ON THE AFTERNOON OF MARCH 4, THE DEFENSE ROSE. WILLIAM R. WHITAKER made no effort to deny that prisoners had been killed. But he did intend to explain and to justify it. Beckwith had tried to convince the jury that the Negroes in Colfax had been attacked by a lawless white mob. In truth, Whitaker argued, the only mob in Colfax had been a black one. Negro provocations and Negro threats had forced the whites to fight. It was because of the Negroes’ treacherous firing on the flag of truce, which felled Hadnot and Harris, that the blood of the white men had boiled over, with such unfortunate consequences. But, in any case, Whitaker said, only two of the white men in court, Bill Irwin and Johnnie Hadnot, had even taken part in this defensive battle, and the evidence would show that both of them had left Colfax before the slaughter of the prisoners began, Irwin returning home and Hadnot accompanying his wounded uncle on a steamboat to Alexandria.

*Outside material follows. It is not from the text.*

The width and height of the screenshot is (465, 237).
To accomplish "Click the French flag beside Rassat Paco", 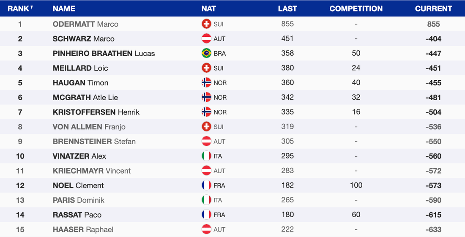I will [206, 215].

The first defense witness was Wilson L. Richardson, who described fleeing across the river on April 2, in fear of his life because of the Negro riot. Charles Smith, the white Republican who facilitated the abortive peace talks between whites from Montgomery and Ward’s men, asserted that he had narrowly escaped from a gang of armed blacks yelling, “Kill the damned white son of a bitch.” Smith claimed that Alexander Tillman, far from being an innocent victim, was the architect of the Negroes’ military-style trench. O. J. Butler and Sam Cuney the colored men who had opposed the Negro posse from the beginning, said that they too, had been run out of town because they refused to go along with William Ward’s violent designs.

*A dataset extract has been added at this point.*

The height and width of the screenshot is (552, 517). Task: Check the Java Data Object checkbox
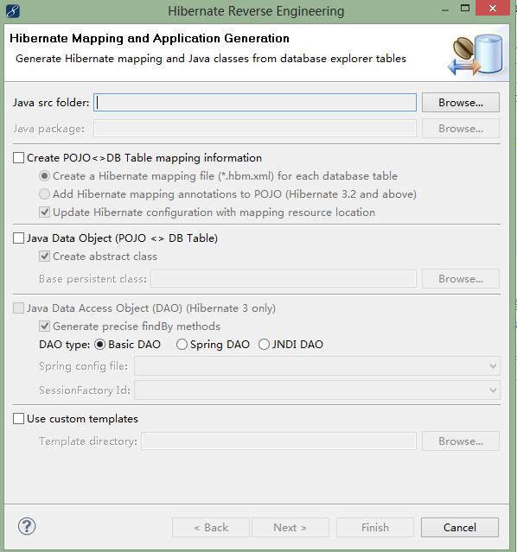pyautogui.click(x=18, y=238)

The defense called its army of alibi witnesses, some of whom were men and women of color. Two of Alfred Lewis’s Negro servants swore that he was home all day on Easter Sunday, as did colored employees of Tom Hickman. Bill Irwin’s Negro servants swore that he had returned home by Sunday night. But for the most part, the witnesses were white friends and relatives of the accused. Several such men and women put Prudhomme Lemoine in church on Easter Sunday and said that Donas Lemoine and Austin Gibbons were at a farm miles away from Colfax, where they supposedly killed a hog. Maurice and Benjamin Kraft testified that on the day of the fight, Clement Penn was sitting on a tree limb outside their store on the Rapides Parish side of the river. Penn watched the battle from there, they said, though he visited the town briefly on the night of the thirteenth to help take out a wounded white man.

The dramatic climax of the defense testimony came when Whitaker called on J. C. Morantini to describe how the Negroes had violated the sacred flag of truce. Morantini lived on the Rapides Parish side of the Red River, on a spit of land just opposite Colfax. He had aided William R.